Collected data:
===============

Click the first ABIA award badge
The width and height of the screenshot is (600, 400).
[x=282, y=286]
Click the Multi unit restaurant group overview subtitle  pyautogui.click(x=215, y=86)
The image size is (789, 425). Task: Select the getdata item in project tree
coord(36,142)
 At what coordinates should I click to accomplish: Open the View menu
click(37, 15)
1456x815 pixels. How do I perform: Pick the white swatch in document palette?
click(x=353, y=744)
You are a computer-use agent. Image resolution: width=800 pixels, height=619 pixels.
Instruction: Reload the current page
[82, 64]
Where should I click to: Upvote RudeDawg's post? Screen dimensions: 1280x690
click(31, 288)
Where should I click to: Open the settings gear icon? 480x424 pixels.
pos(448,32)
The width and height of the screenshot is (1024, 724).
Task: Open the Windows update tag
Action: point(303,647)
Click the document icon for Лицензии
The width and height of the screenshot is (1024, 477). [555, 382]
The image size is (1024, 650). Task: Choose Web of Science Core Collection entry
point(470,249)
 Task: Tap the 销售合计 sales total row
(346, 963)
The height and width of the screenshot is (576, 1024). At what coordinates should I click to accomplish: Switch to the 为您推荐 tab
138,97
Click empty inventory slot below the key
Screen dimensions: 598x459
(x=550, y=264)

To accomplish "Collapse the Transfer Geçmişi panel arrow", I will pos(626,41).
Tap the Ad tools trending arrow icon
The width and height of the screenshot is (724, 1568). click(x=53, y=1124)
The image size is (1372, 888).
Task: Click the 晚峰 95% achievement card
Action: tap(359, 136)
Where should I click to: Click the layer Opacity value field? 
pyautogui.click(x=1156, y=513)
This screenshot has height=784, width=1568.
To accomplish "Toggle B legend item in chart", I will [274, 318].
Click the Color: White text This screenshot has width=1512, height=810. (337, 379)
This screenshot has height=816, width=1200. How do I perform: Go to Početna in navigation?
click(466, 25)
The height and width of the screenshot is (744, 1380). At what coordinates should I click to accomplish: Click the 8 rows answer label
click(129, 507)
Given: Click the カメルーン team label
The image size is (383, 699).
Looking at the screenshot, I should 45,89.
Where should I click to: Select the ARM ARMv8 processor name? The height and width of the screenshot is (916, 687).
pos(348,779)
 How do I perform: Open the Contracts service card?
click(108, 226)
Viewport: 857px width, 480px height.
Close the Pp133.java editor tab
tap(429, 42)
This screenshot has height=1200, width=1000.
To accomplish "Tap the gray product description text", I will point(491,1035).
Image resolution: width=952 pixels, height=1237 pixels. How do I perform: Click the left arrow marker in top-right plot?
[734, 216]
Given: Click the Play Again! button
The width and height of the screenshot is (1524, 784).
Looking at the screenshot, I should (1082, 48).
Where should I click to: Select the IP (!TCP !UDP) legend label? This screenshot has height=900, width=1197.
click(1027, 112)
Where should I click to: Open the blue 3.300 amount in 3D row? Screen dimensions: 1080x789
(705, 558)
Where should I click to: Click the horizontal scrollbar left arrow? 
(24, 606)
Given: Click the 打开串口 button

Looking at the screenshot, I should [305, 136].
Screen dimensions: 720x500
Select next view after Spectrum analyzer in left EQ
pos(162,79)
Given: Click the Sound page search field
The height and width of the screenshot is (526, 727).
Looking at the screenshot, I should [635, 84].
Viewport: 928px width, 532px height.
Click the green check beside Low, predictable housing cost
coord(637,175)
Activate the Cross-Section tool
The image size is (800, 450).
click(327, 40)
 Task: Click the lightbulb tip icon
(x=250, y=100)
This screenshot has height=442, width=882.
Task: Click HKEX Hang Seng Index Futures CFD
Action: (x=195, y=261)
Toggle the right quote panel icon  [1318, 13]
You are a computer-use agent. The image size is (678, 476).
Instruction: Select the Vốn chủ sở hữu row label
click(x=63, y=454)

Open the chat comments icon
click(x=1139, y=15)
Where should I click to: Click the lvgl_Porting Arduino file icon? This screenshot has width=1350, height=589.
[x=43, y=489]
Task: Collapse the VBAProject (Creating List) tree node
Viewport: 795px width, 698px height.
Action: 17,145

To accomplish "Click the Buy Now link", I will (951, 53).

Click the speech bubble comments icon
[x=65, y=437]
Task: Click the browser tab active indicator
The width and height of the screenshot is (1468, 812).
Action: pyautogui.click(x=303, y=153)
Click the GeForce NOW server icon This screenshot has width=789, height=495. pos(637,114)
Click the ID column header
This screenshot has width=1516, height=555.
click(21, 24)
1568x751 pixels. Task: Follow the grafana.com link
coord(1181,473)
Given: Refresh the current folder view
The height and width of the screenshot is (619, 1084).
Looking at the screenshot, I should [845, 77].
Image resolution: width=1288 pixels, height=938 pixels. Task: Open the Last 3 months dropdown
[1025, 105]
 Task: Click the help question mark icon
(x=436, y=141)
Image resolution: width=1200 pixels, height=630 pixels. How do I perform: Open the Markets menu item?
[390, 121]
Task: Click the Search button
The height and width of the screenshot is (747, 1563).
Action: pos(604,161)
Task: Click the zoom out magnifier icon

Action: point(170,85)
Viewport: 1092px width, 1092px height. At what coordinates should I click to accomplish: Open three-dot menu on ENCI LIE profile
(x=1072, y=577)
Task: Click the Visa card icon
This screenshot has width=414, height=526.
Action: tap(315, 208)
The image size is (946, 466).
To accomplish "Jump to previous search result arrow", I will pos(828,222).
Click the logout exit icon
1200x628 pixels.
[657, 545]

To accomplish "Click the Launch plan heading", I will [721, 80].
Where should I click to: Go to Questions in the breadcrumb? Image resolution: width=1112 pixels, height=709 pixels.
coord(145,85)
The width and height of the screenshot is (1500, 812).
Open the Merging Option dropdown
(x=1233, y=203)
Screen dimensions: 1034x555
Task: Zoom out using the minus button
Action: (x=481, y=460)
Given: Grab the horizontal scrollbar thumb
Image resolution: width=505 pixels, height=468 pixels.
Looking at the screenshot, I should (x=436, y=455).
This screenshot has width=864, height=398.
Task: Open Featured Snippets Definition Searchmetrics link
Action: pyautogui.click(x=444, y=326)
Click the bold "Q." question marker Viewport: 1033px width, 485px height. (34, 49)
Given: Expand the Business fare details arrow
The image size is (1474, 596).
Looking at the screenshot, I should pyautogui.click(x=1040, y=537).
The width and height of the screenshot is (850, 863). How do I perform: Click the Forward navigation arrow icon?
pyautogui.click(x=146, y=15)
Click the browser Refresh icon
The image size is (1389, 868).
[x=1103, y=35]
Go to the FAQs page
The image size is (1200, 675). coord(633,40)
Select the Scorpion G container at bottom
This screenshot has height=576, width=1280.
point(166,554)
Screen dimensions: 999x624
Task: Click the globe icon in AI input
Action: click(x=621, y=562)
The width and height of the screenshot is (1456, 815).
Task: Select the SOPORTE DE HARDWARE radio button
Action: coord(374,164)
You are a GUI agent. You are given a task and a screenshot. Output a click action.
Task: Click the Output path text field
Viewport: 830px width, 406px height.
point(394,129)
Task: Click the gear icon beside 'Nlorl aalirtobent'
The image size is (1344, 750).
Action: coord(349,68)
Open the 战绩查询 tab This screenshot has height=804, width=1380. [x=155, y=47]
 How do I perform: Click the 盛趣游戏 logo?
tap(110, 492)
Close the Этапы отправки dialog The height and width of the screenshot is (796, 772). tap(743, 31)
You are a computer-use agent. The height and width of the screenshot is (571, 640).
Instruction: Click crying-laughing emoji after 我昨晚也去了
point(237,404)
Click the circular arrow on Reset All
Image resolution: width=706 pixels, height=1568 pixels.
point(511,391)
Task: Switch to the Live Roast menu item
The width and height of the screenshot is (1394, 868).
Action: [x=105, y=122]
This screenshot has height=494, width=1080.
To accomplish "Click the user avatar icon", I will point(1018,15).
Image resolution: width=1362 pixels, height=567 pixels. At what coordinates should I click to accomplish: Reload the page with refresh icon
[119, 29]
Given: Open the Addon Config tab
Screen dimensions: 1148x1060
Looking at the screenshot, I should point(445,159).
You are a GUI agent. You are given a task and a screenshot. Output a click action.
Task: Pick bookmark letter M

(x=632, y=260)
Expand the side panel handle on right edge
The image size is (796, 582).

===============

**TASK BRIEF**
From the line that has "Click the document icon for Лицензии" through the line that has "Click empty inventory slot below the key", copy every line exactly as it appears above, and leave out all others.

**YOUR RESPONSE**
Click the document icon for Лицензии
The width and height of the screenshot is (1024, 477). [555, 382]
The image size is (1024, 650). Task: Choose Web of Science Core Collection entry
point(470,249)
 Task: Tap the 销售合计 sales total row
(346, 963)
The height and width of the screenshot is (576, 1024). At what coordinates should I click to accomplish: Switch to the 为您推荐 tab
138,97
Click empty inventory slot below the key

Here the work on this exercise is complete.